┌──
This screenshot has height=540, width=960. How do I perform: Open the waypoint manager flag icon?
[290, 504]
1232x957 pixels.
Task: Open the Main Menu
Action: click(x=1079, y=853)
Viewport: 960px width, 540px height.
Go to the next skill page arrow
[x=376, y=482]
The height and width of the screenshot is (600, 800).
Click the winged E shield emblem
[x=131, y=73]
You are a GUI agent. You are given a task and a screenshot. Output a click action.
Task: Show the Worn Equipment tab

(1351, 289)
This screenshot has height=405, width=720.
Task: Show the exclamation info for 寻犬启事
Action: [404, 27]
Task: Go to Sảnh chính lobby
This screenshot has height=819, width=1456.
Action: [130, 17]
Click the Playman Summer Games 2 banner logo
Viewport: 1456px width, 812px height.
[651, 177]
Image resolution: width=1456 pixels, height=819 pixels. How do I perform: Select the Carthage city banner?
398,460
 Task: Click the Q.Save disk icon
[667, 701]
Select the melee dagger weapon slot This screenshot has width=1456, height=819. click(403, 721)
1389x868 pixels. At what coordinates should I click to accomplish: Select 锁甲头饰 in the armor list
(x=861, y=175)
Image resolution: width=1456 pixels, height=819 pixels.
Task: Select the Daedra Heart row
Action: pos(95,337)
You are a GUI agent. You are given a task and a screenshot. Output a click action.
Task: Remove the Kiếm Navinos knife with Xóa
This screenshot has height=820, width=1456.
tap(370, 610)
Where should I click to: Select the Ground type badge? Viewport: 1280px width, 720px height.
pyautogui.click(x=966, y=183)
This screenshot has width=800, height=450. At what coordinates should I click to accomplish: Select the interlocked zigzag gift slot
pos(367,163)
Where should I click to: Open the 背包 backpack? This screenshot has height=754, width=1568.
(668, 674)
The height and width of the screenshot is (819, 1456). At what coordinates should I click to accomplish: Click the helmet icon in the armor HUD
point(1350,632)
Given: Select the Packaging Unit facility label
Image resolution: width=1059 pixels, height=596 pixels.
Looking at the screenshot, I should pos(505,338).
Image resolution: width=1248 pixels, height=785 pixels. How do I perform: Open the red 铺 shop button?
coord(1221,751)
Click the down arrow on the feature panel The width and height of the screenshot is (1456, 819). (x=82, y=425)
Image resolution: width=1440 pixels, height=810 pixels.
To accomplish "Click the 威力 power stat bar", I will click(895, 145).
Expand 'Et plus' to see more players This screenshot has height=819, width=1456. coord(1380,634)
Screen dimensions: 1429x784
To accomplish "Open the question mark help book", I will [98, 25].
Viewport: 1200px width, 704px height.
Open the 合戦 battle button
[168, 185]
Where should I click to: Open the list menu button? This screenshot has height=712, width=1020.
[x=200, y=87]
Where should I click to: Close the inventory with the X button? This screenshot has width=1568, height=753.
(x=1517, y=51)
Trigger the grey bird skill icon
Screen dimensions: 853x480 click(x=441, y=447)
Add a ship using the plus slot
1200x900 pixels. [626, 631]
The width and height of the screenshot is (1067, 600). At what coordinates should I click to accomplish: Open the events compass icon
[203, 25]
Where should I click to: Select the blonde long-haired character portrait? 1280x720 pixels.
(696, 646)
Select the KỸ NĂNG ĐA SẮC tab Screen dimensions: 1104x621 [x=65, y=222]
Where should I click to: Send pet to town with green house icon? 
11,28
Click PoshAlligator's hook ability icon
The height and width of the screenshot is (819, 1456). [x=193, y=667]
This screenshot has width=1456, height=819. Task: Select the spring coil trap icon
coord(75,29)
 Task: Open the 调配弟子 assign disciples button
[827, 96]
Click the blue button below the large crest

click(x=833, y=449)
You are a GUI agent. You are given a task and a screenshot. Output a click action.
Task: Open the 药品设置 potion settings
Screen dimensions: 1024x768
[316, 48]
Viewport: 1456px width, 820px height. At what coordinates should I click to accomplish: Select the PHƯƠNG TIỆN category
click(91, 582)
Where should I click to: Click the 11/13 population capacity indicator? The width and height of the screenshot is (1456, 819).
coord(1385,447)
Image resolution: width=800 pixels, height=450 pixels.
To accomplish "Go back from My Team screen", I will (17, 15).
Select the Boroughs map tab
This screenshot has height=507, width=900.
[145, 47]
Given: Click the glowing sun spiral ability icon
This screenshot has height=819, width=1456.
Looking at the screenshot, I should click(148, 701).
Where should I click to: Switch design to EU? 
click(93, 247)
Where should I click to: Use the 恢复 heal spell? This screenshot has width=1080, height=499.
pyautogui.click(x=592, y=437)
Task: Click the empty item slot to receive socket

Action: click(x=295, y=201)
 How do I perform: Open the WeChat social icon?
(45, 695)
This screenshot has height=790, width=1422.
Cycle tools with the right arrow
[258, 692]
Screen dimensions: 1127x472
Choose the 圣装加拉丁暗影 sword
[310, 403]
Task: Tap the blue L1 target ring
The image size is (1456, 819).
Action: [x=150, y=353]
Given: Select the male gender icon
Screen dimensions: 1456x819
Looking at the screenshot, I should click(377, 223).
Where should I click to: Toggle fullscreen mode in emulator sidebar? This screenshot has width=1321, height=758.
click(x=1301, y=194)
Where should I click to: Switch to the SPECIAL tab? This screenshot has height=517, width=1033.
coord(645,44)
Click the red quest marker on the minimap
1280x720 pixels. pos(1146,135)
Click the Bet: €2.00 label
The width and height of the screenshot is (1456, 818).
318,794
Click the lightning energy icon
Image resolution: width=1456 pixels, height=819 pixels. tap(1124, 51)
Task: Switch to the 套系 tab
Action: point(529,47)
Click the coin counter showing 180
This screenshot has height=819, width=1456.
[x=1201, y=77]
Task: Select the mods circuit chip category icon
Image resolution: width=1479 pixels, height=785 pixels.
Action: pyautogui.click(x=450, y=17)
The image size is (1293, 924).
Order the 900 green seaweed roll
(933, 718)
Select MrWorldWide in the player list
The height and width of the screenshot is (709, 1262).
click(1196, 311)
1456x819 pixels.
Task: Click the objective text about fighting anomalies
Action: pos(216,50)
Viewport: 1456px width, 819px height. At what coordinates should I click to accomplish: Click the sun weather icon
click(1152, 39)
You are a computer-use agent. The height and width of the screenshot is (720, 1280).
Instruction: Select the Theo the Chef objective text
└──
* _YOUR INSTRUCTIONS_: Output the records as a Markdown table with columns Row and Line, numbering each line and leaving out blank lines. Begin at the line that has "Viewport: 960px width, 540px height." and stop after the line that has "Looking at the screenshot, I should pos(505,338).".

* _TASK ANSWER_:
| Row | Line |
|---|---|
| 1 | Viewport: 960px width, 540px height. |
| 2 | Go to the next skill page arrow |
| 3 | [x=376, y=482] |
| 4 | The height and width of the screenshot is (600, 800). |
| 5 | Click the winged E shield emblem |
| 6 | [x=131, y=73] |
| 7 | You are a GUI agent. You are given a task and a screenshot. Output a click action. |
| 8 | Task: Show the Worn Equipment tab |
| 9 | (1351, 289) |
| 10 | This screenshot has height=405, width=720. |
| 11 | Task: Show the exclamation info for 寻犬启事 |
| 12 | Action: [404, 27] |
| 13 | Task: Go to Sảnh chính lobby |
| 14 | This screenshot has height=819, width=1456. |
| 15 | Action: [130, 17] |
| 16 | Click the Playman Summer Games 2 banner logo |
| 17 | Viewport: 1456px width, 812px height. |
| 18 | [651, 177] |
| 19 | Image resolution: width=1456 pixels, height=819 pixels. How do I perform: Select the Carthage city banner? |
| 20 | 398,460 |
| 21 |  Task: Click the Q.Save disk icon |
| 22 | [667, 701] |
| 23 | Select the melee dagger weapon slot This screenshot has width=1456, height=819. click(403, 721) |
| 24 | 1389x868 pixels. At what coordinates should I click to accomplish: Select 锁甲头饰 in the armor list |
| 25 | (x=861, y=175) |
| 26 | Image resolution: width=1456 pixels, height=819 pixels. |
| 27 | Task: Select the Daedra Heart row |
| 28 | Action: pos(95,337) |
| 29 | You are a GUI agent. You are given a task and a screenshot. Output a click action. |
| 30 | Task: Remove the Kiếm Navinos knife with Xóa |
| 31 | This screenshot has height=820, width=1456. |
| 32 | tap(370, 610) |
| 33 | Where should I click to: Select the Ground type badge? Viewport: 1280px width, 720px height. |
| 34 | pyautogui.click(x=966, y=183) |
| 35 | This screenshot has width=800, height=450. At what coordinates should I click to accomplish: Select the interlocked zigzag gift slot |
| 36 | pos(367,163) |
| 37 | Where should I click to: Open the 背包 backpack? This screenshot has height=754, width=1568. |
| 38 | (668, 674) |
| 39 | The height and width of the screenshot is (819, 1456). At what coordinates should I click to accomplish: Click the helmet icon in the armor HUD |
| 40 | point(1350,632) |
| 41 | Given: Select the Packaging Unit facility label |
| 42 | Image resolution: width=1059 pixels, height=596 pixels. |
| 43 | Looking at the screenshot, I should pos(505,338). |